Cawood is currently the principal backing instrumentalist and co-arranger for Mediaeval Baebes (for whom he plays up to eight different instruments on tour). As of 2020, he has performed a similar role for the Anchoress.

As an art-rock/progressive rock band member, Cawood is the bass guitarist for Kyros and Lost Crowns, and the guitarist for art-pop group Tonochrome. Cawood has also contributed guitar/bass guitar/bağlama to "noir art-deco pop" project Spiritwo, was the bass guitarist in Knifeworld, and has covered for guitarist Keith Moline in Kev Hopper's "micro-riffing" art-rock quartet Prescott. He has worked with goth/post-punk/industrial pop band Neurotic Mass Movement and previously played guitar for the Frank Zappa cover band Spiders of Destiny.

Outside of the rock world, Cawood plays bass guitar, electric guitar, sitar and tzouras for the "electronic gamelan" group My Tricksy Spirit. and both electric and acoustic bass (plus electric guitar, sitar and bağlama) for London nu-jazz band Join the Din. He sometimes plays chamber folk with fellow Mediaeval Baebe Sophie Ramsay and currently performs hammer dulcimer with occasional sea shanty band Admirals Hard (alongside Knifeworld/Lost Crowns bandmates Kavus Torabi and Richard Larcombe plus other London-based art rockers).

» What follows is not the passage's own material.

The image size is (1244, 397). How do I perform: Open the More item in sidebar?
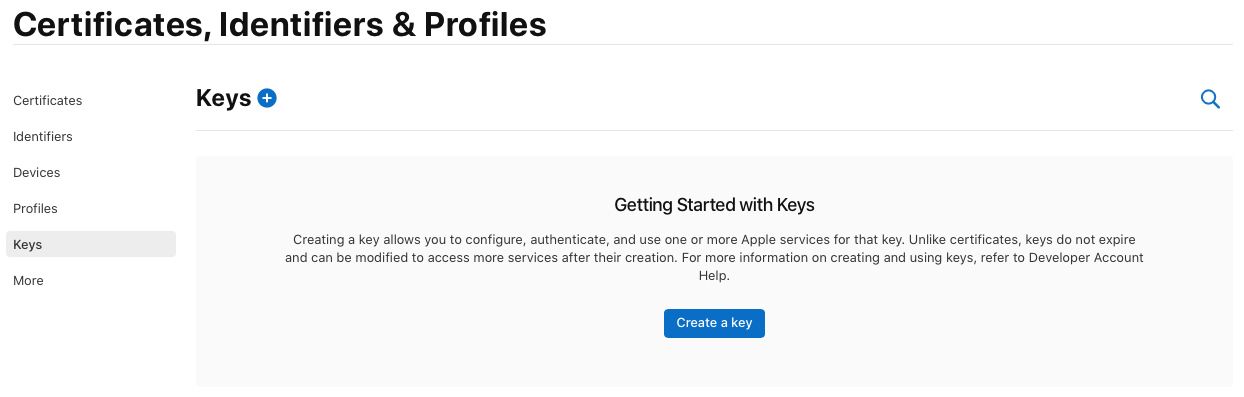click(28, 281)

====Classical and world music work====

As a classical musician, Cawood is best known for having performed the pipa part for the UK premiere of Philip Glass' chamber opera Sound of a Voice but has also worked with the Chamber Music Company and the Temujin Ensemble.

Cawood is also a noted player on the London world music scene. He has performed Chinese music (mostly on daruan) with Yin Yang Collective, Central Asian music (on oud, bağlama and pipa) with Uzbek singer Alla Seydalieva, and Turkish/Romani music with Opaz Ensemble. He was also part of the Anatolian folk-fusion group which later launched the career of Olcay Bayir. As a gamelan musician, he's worked with LSO Community Gamelan Group and Lila Cita.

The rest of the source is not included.